____ Passage

Higher organic food scores were associated with a healthier diet rich in fiber, vegetable proteins, and micronutrients. Higher organic food scores were also associated with higher intake of fruits, vegetables, nuts, and legumes and with lower intake of processed meat, other meat, poultry, and milk.

Results / Among 68 946 participants (78.0% female; mean [SD] age at baseline, 44.2 [14.5] years), 1340 first incident cancer cases were identified during follow-up, with the most prevalent being 459 breast cancers, 180 prostate cancers, 135 skin cancers, 99 colorectal cancers, 47 non-Hodgkin lymphomas, and 15 other lymphomas. The researchers concluded that high organic food scores were inversely associated with the overall risk of cancer.

Dr. Baudry and her colleagues reported that among participants who ate organic foods, they were 73% less likely to develop non-Hodgkin lymphoma and 21% less likely to develop post-menopausal breast cancer. The research also showed that among those who ate poor diets (low-to medium quality), yet consumed organic food, they too had a reduced risk of cancer.

Discussion / Does this most recent study confirm there is a correlation between organic food consumption and reduced cancer risk? The study is significant in that while there have been number of studies on occupational exposure to pesticides, this is one of less than a handful of large-scale studies of the general population. In a podcast interview Baudry said that while previous studies looked at occupational workers exposure to pesticides, there is a need to look at consumer behaviors and cancer risk (see below for podcast). Baudry said, this study shows, “We need to focus on more on the relationship between pesticide exposure at different levels in indigenous populations and lymphoma.”

Audio Interview: Association of Organic Food Consumption With Cancer Risk


In an invited commentary, Organic Foods for Cancer Prevention—Worth the Investment?, Jorge E. Chavarro, MD notes that this study’s results fall in line with both the UK Million Women Study (623,080 women) and a 2015 decision by the International Agency for Research on Cancer on lymphoma risk. The International Agency for Research on Cancer found there is enough evidence from occupational exposure in humans and laboratory studies that three pesticides frequently used in agriculture—glyphosate, malathion, and diazinon—are carcinogenic to humans, all specifically related to lymphoma.

The lymphoma finding is consistent with previous studies of occupational exposure and findings from the Million Women Study6 in the United Kingdom, which also linked self-reported organic food intake to a 21% lower risk of non-Hodgkin lymphoma. These consistent results indicate that the association between pesticide exposure at levels observed in the general population and lymphoma risk is worth further study. However, the Million Women Study also found that organic food consumption was linked to a slightly increased breast cancer risk, which raises questions about the meaning of these findings.” ~ Jorge E. Chavarro, MD.

________

**Problem details**
From the passage on organic food and cancer risk, list each of the most prevalent types of first incident cancer found during follow-up, with its case count.

____ Provided information

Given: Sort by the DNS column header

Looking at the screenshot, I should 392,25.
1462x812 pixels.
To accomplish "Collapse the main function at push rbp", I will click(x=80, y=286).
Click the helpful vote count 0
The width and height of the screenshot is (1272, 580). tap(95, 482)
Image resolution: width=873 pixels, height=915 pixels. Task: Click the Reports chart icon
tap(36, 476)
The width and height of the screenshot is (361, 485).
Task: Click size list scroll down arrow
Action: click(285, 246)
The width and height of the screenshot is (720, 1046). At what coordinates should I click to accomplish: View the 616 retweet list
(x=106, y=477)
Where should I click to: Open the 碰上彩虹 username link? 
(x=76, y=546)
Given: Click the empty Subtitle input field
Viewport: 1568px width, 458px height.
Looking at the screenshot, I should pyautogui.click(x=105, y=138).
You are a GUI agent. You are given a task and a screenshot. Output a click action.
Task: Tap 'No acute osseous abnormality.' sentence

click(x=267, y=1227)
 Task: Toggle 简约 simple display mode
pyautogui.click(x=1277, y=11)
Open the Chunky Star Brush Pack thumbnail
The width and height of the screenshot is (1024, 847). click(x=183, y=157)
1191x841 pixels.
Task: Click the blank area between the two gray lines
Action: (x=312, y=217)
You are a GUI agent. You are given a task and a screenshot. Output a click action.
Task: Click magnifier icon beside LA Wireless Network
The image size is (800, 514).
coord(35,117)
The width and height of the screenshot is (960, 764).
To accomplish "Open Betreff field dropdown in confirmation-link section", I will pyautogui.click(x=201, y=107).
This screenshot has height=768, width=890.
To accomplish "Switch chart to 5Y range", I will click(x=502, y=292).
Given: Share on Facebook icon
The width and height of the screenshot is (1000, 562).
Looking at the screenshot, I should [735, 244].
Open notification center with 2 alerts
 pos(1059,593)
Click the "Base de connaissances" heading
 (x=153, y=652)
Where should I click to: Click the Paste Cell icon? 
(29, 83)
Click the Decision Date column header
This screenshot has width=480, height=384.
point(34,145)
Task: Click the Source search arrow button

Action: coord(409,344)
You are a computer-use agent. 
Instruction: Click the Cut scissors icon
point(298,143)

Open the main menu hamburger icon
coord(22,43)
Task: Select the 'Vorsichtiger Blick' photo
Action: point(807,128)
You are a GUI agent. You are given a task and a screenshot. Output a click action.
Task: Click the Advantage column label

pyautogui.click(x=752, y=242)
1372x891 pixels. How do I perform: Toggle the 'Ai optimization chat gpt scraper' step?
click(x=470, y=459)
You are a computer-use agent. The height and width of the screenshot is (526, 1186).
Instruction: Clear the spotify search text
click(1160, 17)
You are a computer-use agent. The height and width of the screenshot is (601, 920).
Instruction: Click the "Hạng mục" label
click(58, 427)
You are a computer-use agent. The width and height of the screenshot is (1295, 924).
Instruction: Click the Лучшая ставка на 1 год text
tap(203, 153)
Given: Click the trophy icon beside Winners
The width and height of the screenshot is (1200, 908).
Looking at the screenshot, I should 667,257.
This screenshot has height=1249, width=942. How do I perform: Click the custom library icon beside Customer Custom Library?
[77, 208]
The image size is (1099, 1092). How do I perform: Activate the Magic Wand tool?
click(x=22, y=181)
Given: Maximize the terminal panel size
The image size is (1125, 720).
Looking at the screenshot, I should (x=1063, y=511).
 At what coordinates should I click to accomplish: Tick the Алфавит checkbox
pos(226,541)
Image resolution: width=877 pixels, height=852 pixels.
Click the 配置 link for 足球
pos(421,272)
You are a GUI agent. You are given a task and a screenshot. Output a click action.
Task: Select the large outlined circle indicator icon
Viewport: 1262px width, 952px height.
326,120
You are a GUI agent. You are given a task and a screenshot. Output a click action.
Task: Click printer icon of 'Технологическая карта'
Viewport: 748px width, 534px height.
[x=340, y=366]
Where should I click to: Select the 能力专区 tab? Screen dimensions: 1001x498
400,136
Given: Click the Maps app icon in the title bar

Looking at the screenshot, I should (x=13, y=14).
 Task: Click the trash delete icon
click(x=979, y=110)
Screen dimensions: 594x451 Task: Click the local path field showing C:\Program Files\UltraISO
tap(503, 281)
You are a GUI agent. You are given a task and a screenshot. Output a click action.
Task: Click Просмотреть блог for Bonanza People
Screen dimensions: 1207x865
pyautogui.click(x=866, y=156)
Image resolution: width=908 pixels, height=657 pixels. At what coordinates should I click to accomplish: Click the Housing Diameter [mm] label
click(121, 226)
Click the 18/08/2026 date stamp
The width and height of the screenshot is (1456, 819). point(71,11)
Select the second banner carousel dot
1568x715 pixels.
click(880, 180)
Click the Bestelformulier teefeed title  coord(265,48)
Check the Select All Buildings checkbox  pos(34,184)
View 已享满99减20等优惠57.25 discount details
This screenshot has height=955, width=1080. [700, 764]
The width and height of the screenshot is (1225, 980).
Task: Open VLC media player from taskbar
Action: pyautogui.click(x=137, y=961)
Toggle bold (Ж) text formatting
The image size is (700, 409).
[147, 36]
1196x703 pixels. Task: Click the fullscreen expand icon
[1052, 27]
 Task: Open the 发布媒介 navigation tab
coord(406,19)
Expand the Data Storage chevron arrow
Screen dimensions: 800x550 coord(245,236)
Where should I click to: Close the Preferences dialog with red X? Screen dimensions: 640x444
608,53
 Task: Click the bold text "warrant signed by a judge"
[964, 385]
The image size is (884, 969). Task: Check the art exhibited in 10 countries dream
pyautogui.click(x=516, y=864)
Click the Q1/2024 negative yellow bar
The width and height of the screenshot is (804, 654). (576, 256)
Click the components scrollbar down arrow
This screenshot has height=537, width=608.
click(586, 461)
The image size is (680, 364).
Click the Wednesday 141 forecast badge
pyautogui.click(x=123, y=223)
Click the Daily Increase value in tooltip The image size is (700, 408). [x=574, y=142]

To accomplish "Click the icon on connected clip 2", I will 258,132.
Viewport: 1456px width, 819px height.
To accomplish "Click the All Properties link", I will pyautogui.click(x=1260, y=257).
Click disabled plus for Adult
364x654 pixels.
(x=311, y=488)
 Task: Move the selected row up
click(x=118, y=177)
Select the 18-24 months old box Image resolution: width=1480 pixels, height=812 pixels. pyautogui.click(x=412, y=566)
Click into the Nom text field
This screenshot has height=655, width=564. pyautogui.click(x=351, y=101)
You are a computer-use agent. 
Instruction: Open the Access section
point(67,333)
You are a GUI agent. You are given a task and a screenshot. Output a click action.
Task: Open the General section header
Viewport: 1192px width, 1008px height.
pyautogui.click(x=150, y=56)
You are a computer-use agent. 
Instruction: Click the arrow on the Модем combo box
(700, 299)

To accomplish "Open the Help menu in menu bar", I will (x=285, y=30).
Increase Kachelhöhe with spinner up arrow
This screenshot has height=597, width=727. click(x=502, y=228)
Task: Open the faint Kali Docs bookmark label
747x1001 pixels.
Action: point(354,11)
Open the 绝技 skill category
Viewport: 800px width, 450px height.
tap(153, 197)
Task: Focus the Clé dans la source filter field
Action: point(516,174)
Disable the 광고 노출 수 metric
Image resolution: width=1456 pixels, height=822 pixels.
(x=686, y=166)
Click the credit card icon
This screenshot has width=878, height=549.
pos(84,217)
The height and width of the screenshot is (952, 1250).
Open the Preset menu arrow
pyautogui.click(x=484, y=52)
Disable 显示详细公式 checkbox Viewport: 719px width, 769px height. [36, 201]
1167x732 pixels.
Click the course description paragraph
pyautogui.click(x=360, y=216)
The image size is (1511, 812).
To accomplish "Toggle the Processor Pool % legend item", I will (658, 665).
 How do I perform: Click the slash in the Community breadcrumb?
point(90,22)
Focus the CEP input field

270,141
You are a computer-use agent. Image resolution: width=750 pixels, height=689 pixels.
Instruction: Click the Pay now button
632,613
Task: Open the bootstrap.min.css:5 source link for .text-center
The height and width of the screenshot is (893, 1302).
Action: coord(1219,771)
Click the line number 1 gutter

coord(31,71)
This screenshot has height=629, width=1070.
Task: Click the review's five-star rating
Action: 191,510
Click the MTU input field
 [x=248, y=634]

________

**Task result**
- Breast cancer: 459
- Prostate cancer: 180
- Skin cancer: 135
- Colorectal cancer: 99
- Non-Hodgkin lymphoma: 47
- Other lymphomas: 15